Bei der einen Art können die ersten Symptome im mittleren Kindesalter oder in der Jugend auftreten. Die Schwäche manifestiert sich zuerst an den Unterschenkeln. Dabei kann man den Knöchel nicht mehr beugen, um den vorderen Teil des Fußes anzuheben (Fallfuß), wobei die Wadenmuskeln verkümmern. Anschließend verkümmert die Handmuskulatur. Es kommt zum Verlust der Positions-, Vibrations-, Schmerz- und Temperaturempfindung in den Händen und Füßen; dieser Verlust schreitet allmählich nach oben in den Gliedmaßen fort.

Bei leichteren Typen der Erkrankung sind Hammerzehen und Hohlfuß unter Umständen die einzigen Symptome. Bei einem Typ haben Männer schwere Symptome, während die Symptome bei Frauen nur leicht oder gar nicht vorhanden sind.

Die Krankheit schreitet langsam voran und beeinträchtigt die Lebenserwartung nicht.

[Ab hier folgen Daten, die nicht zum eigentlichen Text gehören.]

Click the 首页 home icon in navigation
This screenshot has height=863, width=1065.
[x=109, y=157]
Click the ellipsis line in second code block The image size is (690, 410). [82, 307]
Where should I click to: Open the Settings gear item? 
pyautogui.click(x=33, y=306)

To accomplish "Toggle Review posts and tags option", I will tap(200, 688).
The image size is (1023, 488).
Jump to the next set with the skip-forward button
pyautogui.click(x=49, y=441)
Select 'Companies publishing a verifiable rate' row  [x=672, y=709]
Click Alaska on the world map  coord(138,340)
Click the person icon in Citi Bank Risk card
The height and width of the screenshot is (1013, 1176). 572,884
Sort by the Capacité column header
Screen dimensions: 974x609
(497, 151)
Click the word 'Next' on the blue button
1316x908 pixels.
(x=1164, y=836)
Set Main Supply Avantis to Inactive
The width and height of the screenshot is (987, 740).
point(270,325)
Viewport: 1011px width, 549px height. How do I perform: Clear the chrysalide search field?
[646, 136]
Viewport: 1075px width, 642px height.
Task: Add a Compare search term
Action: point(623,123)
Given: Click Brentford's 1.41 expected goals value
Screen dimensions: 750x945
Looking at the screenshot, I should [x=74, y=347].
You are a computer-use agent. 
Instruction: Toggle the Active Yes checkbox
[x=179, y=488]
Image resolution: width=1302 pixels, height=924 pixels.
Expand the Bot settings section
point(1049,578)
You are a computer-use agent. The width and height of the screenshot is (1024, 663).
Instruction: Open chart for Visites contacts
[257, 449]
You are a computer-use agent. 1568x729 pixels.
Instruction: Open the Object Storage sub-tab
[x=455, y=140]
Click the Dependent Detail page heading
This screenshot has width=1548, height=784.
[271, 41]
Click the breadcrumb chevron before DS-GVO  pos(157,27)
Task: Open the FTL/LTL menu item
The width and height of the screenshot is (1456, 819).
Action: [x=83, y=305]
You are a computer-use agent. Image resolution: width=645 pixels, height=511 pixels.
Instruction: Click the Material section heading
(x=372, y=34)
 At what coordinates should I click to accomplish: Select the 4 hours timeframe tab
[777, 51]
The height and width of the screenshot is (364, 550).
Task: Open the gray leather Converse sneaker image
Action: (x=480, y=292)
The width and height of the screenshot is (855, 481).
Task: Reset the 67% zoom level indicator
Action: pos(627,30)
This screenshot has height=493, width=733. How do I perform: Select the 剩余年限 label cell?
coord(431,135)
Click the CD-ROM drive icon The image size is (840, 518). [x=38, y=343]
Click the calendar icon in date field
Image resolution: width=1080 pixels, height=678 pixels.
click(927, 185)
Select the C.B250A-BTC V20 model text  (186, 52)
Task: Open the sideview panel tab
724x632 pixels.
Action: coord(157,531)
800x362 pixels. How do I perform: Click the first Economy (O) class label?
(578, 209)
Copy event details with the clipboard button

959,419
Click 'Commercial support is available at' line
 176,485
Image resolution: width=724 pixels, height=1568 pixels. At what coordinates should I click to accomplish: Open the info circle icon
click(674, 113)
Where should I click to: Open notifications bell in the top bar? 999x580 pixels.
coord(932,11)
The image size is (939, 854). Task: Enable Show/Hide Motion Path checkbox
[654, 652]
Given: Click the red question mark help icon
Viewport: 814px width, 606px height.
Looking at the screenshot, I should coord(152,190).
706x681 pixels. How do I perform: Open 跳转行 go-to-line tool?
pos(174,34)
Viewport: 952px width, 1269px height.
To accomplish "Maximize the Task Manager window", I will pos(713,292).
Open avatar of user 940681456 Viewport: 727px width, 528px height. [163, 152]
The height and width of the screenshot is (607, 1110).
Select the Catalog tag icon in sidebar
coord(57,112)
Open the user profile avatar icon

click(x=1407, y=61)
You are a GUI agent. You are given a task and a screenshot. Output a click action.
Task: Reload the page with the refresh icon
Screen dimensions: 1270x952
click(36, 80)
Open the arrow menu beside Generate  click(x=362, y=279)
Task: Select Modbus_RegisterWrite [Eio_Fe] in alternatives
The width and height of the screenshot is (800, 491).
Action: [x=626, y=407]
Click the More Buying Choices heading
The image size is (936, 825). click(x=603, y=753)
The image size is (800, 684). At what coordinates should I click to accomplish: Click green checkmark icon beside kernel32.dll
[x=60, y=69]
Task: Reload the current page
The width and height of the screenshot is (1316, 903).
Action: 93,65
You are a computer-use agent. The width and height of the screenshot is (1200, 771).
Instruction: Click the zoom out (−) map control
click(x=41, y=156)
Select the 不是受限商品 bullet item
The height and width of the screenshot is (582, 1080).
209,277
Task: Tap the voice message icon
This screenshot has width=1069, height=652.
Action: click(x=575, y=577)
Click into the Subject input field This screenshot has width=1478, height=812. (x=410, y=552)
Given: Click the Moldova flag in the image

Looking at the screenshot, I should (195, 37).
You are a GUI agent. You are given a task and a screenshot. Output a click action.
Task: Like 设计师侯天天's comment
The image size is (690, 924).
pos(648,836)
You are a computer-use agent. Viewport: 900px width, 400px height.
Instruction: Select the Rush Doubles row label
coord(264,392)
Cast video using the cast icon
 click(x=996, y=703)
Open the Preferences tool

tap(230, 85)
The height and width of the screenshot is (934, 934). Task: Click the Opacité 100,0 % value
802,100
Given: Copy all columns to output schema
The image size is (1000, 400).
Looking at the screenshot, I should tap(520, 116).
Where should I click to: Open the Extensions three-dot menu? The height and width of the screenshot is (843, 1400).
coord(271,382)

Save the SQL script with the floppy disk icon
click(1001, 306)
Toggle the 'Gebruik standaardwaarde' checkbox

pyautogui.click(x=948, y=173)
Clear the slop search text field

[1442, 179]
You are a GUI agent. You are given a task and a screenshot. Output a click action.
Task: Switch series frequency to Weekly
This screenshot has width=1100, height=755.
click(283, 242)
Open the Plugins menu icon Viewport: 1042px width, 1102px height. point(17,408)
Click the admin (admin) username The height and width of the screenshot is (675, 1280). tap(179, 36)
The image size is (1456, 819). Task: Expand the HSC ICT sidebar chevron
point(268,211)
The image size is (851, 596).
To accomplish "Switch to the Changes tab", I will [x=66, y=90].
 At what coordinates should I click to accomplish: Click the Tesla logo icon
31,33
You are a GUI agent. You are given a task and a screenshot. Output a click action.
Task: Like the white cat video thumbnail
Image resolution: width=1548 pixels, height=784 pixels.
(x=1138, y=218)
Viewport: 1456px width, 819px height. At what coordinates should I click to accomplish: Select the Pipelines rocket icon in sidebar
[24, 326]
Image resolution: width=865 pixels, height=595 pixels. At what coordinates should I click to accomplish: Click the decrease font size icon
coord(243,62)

Diagnose des Charcot-Marie-Tooth-Hoffmann-Syndroms

  • Untersuchung durch den Arzt

  • Elektromyografie und Messung der Nervenleitfähigkeit

Die Diagnose des Charcot-Marie-Tooth-Hoffmann-Syndroms kann durch folgende Fragen unterstützt werden:

  • Welche Bereiche des Körpers geschwächt sind

  • Wann die Erkrankung eingesetzt hat

  • Ob Familienangehörige ähnliche Symptome haben

Auch wird überprüft, ob die Patienten Fußdeformationen haben (Hohlfuß und Hammerzehe). Diese Informationen können dazu beitragen, die verschiedenen Typen des Charcot-Marie-Tooth-Hoffmann-Syndroms voneinander und von anderen Neuropathien zu unterscheiden.

Zur Absicherung der Diagnose werden eine Elektromyografie und Messungen der Nervenleitungsgeschwindigkeit durchgeführt.

Es stehen Gentests und Beratung beim Charcot-Marie-Tooth-Hoffmann-Syndrom zur Verfügung.

Behandlung des Charcot-Marie-Tooth-Hoffmann-Syndroms

  • Schienen bei Fallfuß

  • Manchmal Physio- und Ergotherapie

Es gibt keine Behandlung, die das Fortschreiten des Charcot-Marie-Tooth-Hoffmann-Syndroms aufhält.

Mit Schienen kann die Spitzfußstellung korrigiert werden, manchmal ist eine orthopädische Operation zur Stabilisierung des Fußes erforderlich.

Oft sind Physio- (zur Muskelkräftigung) und Ergotherapie sinnvoll. Eine berufsbegleitende Beratung kann den Betroffenen helfen, ihren Beruf trotz des Fortschreitens der Krankheit weiter auszuüben.